Xylella: la Ue orientata ad autorizzare l’impianto di ulivi nelle zone infette

16 maggio 2017

Buone notizie da Bruxelles per il Salento in merito a Xylella. La rimozione del divieto di impianti degli ulivi è ormai vicina. Ieri il comitato fitosanitario europeo, formato dai singoli servizi fitosanitari degli Stati membri, si è riunito per discutere la proposta della commissione europea sulla deroga all’articolo 5 della decisione del maggio 2015. Articolo che ha sinora vietato l’impianto di ulivi e delle altre 21 specie ospiti di Xylella fastidiosa nelle zone infette del Salento. Tutti gli Stati membri, ad eccezione della Francia, hanno espresso parere favorevole all’abolizione del divieto ed alla possibilità che si impiantino le due specie tolleranti a Xylella, il Leccino e la Fs17 detta Favolosa. “Un’apertura importante, da noi da sempre caldeggiata –commenta Paolo De Castro, vicepresidente della Commissione agricoltura del Parlamento europeo – che ridà al Salento la speranza di poter ancora puntare sull’olivicoltura.
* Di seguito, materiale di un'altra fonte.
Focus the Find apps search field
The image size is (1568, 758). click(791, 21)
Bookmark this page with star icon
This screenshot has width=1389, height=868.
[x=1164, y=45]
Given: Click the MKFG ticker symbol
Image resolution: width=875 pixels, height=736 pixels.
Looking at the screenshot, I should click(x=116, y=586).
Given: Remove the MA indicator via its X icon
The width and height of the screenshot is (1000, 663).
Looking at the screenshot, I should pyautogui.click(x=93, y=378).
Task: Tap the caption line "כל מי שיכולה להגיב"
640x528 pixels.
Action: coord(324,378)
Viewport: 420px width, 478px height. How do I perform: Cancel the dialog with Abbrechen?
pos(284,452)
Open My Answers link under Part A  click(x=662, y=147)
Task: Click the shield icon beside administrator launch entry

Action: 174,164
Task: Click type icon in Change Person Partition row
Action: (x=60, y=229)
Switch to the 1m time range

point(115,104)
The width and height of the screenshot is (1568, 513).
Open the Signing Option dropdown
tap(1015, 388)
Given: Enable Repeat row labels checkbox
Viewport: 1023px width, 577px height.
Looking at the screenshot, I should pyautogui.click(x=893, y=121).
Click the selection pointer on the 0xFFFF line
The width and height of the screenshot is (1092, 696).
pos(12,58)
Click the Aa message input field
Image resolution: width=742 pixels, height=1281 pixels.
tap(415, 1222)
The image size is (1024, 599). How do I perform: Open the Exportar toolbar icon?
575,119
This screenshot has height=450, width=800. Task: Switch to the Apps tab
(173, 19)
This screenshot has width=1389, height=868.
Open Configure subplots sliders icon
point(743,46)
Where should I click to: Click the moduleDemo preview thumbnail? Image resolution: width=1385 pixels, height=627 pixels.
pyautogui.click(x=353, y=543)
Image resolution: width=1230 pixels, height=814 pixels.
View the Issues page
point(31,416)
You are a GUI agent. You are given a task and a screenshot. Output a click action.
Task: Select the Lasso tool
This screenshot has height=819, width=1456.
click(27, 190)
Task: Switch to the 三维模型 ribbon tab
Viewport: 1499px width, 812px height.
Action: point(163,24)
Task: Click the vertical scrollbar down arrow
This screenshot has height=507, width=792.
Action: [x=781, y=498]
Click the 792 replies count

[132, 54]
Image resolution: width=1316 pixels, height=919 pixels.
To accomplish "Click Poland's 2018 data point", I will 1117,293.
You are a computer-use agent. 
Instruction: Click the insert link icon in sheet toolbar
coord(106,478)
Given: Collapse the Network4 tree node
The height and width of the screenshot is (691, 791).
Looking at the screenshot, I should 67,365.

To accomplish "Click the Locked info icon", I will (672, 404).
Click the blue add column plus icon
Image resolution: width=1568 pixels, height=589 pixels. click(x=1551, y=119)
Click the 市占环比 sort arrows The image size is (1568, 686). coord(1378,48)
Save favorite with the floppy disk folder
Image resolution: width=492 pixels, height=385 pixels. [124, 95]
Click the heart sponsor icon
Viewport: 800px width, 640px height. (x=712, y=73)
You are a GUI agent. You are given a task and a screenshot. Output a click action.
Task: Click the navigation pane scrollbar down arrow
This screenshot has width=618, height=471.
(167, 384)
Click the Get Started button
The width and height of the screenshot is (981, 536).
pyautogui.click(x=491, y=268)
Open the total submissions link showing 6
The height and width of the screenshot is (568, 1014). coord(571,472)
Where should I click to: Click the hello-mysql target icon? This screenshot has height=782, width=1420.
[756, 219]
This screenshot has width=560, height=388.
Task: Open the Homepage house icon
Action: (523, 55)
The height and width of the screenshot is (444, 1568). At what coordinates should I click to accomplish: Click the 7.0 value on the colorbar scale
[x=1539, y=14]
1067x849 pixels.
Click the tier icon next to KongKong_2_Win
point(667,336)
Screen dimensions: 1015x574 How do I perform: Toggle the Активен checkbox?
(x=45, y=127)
Nella decisione che verrà posta ai voti il 19 maggio potrebbe anche rientrare l’esclusione degli alberi monumentali dai tagli obbligatori nella zona cuscinetto, essendo monumenti di valore paesaggistico inestimabile e non riproducibile”. In merito alla possibilità di reimpianto Leccino e Favolosa nelle zone infette si era già espressa l’Efsa, l’Autorità per la sicurezza alimentare, che aveva ritenuto affidabili le ricerche effettuate dal Cnr e dall’Università di Bari sulla tolleranza di Leccisno e Favolosa alla fastidiosa. Il 19 maggio, dunque, con la cancellazione del divieto (si vota a maggioranza qualificata quindi il “no” della Francia è ininfluente), il Salento potrà scommette su queste due varietà per salvare l’olivicoltura.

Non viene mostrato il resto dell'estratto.